**Source data:**

═══

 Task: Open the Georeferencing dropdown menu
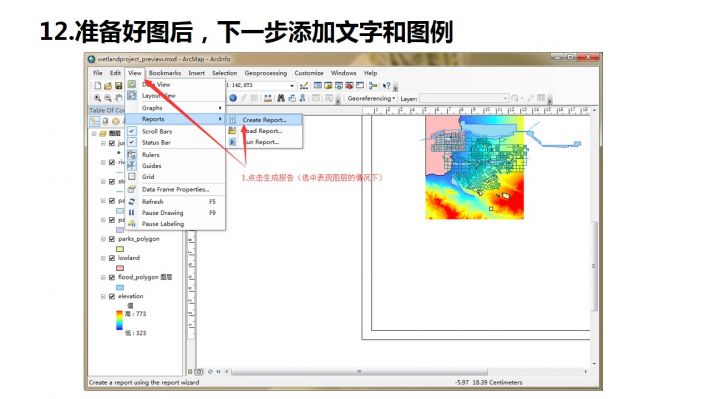[371, 98]
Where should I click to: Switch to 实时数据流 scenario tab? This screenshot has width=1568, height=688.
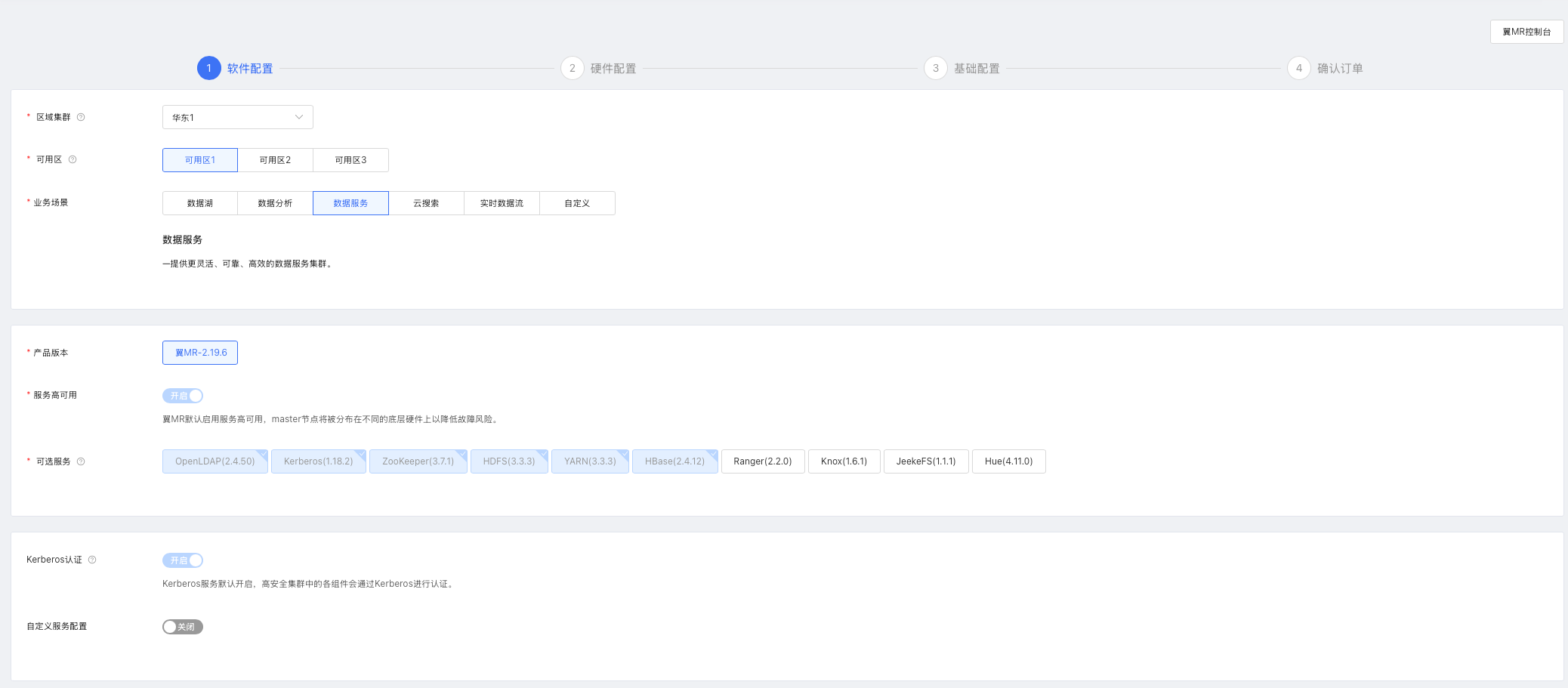[502, 203]
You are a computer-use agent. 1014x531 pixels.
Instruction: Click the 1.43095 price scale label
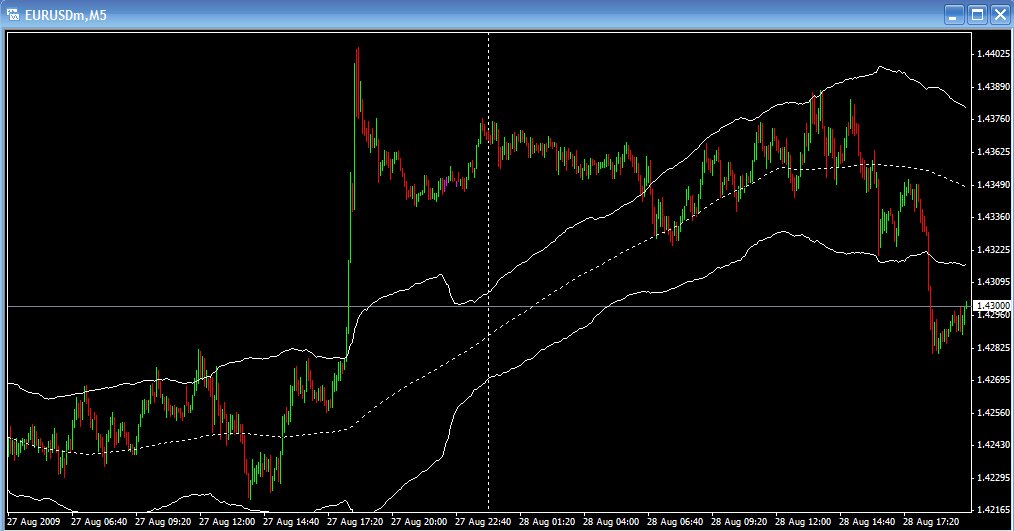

═══

**WHAT NEEDS TO BE DONE:**
The copy should hold every entry above word for word and none of the pictures.

**ANSWER SECTION:**
 Task: Open the Georeferencing dropdown menu
[371, 98]
Where should I click to: Switch to 实时数据流 scenario tab? This screenshot has width=1568, height=688.
[502, 203]
You are a computer-use agent. 1014x531 pixels.
Instruction: Click the 1.43095 price scale label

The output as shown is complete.